So I was up tossing and turning last night, crying off and on. I just got done watching Maneater with Sarah Chalke, who I think is freakin' hilarious, I love her on Scrubs. But of course, every IFers dream is to watch a movie in which, guess what the lead discovers she's PG. It was still a funny movie, so I got over it, but of course they had to have the delivery scene towards the end. There I am sobbing in front on the tv, feeling sorry for myself as usual. Luckily I was laughing in between crying, so it wasn't as bad as it could have been. Anyway, I ended up crawling into bed around 1am. And for some reason, I just couldn't fall asleep, which normally doesn't happen, my problem is I sleep too much. I was kind of crying to myself off and on, I didn't want to wake Rob, because I was just going thru things in my mind. It's been almost 6 months since we went back to our Sunday School class.
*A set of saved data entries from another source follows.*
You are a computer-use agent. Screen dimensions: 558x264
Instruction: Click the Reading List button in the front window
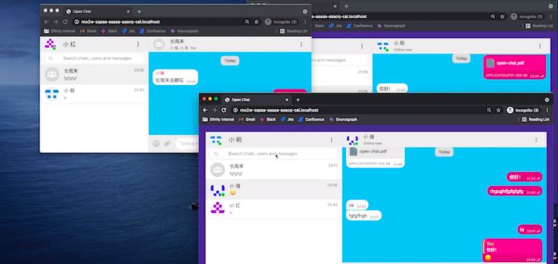[x=535, y=119]
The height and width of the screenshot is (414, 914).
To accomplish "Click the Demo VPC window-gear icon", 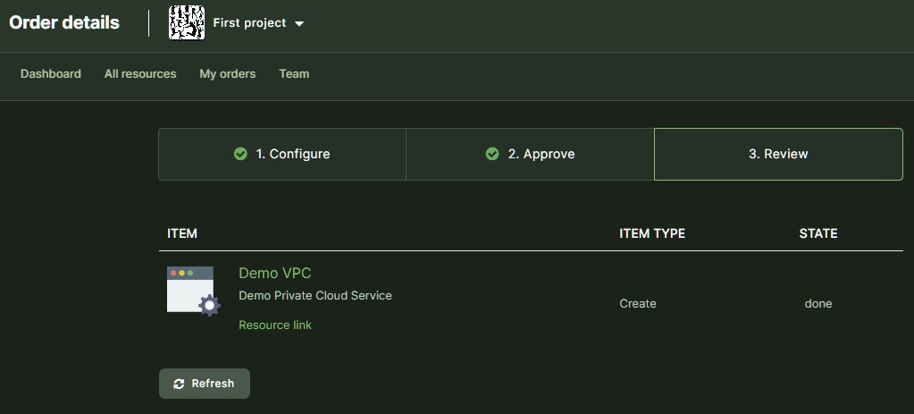I will pos(193,291).
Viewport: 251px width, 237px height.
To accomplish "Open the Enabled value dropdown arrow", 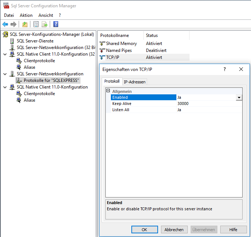I will (x=239, y=97).
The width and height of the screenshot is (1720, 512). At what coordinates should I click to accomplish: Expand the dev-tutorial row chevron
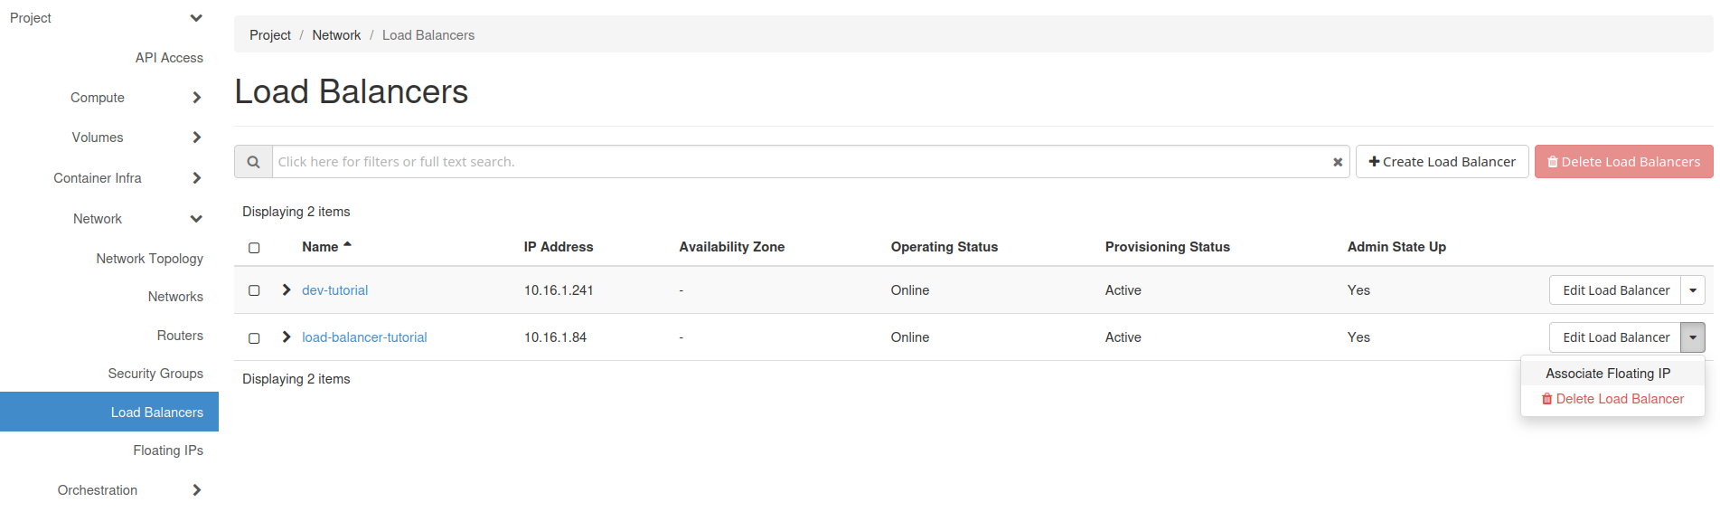(287, 289)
We went on Easter, but that's just b/c it was Easter and I felt obligated, there were only two other couples there. One the other childless couple and the other who were about to pop with their 2nd any day. Since then, we haven't been back again. It got to the point that I hated going, and you should never hate going to church. I resented all the couples who got to announce "We're expecting, and our due date is ___fill in the blank__." I dreaded going for fear of hearing those words again, and needless to say it happened 8 times, since we started TTC. Thank goodness I didn't go on Mother's Day, b/c one couple announced they were having their 2nd. The announced their 1st the month we started TTC. I don't know why I kept going thru all this last night of all nights. Other than the fact that I've been avoiding them and God for that matter. I was angry with God, wondering why he would put us thru this. We've been thru alot, why did this have to be so difficult. Why couldn't we be one of those couples who could plan when they wanted to get PG right down to the month? I hated God, I resented him, and I turned my back on him.
Well last night, amongst all the crying I had a God Smack as I like to call them. Duh- this is a hugh Test of Faith, and you're failing miserably. I've only been a Christian for about 6 years, so I'm still trying to figure out my faith and trying to rely on God for support even when I want to be in control of everything. I've never been one to want to give up worrying about something. I worry about everything. I hated when everyone, especially at church, would tell us, "It's just not God's time. Stop trying so hard." I resented God for that one. Why does he get to choose the time for us, when other couples get to plan it themselves? Why are we any different than them? Well for starters they don't have the health complications I do and for another God has specific plans for each of us. Unfortunately this is the plan for us- dealing with IF.
So I prayed for the first time in a long time for guidance. I apologized to God for turning my back on him and for being so angry with him. I know 100% without a doubt that it will happen on His time, not ours. This is His plan for us, and I have absolutely no control over it. It hurt saying that, I admit it, but it's the truth, at least in my mind. So this Sunday, I'm going to go to church and back to our Sunday School class and I'm going to share my story. I'm not going to be afraid of being judged. They all know about our IF, just not how hard it's been and why we left for as long as we did.
I feel like a little bit of weight has been lifted off of my shoulders. I've gotta keep moving forward. I'll do whatever I can as far as trying to figure out if it's even possible for me to get PG and if there are any other health obstacles in my way, but other than that I'm putting it in God's hands for once. It's something I should have done 2 years ago, but didn't and couldn't.